Policyholders typically pay for the day’s qualifying care expenses themselves and get reimbursed by the insurance provider.

Some policies impose only one elimination period on a policyholder. Others re-start the clock with each successive illness, so consider that when you shop. Some policies will also stop charging premiums while they pay out, but others will keep sending you bills.

 

What if you miss payments?

Policyholders who miss even one payment are at risk of losing access, but many companies make options available to protect their customers. Some offer nonforfeiture options that let you keep a reduced benefit based on what you’ve paid so far.

Other companies offer a continuity option for third parties to pay on behalf of a policyholder who doesn’t. For example, if a policyholder misses paying a premium because of a long vacation or hospital stay, a designated sibling or adult child is given the option of temporarily covering the premium payments.

 

What should you shop for?

Shop around and make an informed decision about the policy that best meets your needs. Every case is different, but the National Association of Insurance Commissioners recommends people seek out policies that offer at least:

  • One year of nursing or home care coverage, including intermediate and custodial care
  • Coverage for Alzheimer’s disease
  • A free look period, giving you the right to return a policy within 30 days of purchasing it
  • An option for home benefits without first having to stay in a hospital or nursing home.

 

Other things to think about

  • Check with your state to see if the company offering to sell you LTC insurance has a long track record of selling insurance with minimal consumer complaints.
  • Check the company’s financial strength rating at com or Standardandpoors.com.
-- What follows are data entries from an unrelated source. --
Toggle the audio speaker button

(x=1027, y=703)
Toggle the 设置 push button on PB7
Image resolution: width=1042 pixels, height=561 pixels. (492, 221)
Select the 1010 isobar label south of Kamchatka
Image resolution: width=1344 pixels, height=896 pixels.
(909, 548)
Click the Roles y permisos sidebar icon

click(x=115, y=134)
You don’t want to worry about your insurer going broke.
  • Check past records to see how often a company has raised rates.
  • Review a written copy of your policy with an attorney or financial adviser.
  • Make sure a policy covers the types of services that are available where you live — and if you can make adjustments if you move.
  • Don’t pay premiums in cash and make checks payable to a company, not a person.
  • Err on the side of too much coverage instead of too little. Paring back coverage later can be easier than trying to add it.
  • Lean toward policies with inflation protection. $150 per day a decade from now will buy less than it buys today.
  • Look for “pooled” benefits that let you spend daily money on different types of services.
  • Don’t rush into a decision and consult a professional before signing anything.

 

What other options are there?

If long-term care insurance isn’t the best option for you, is there another choice besides paying for everything out of your savings? These ideas may be worth considering:

  • Short-term care insurance – Similar to long-term care insurance, but the benefits usually run for only one year. Seniors who don’t qualify for long-term care insurance may be able to buy this kind.
  • Life-LTC Hybrids – Another option is a policy that combines life insurance with long-term care insurance. These may be more affordable and less prone to premium price spikes.
  • LTC annuities – These accounts often require a big upfront investment, but provide regular payouts to cover the cost of a wide range of senior care needs.
  • Health Savings Accounts – An option that lets people put aside money tax-free to cover medical costs, including long-term care and even premiums for LTC insurance.

Home Equity – Seniors who own their homes may be able to use a reverse mortgage, sell the house or take out a line of credit if they need money for long-term care. Be cautious with these options because credit lines carry high interest rates and aren’t as tax-friendly as they once were.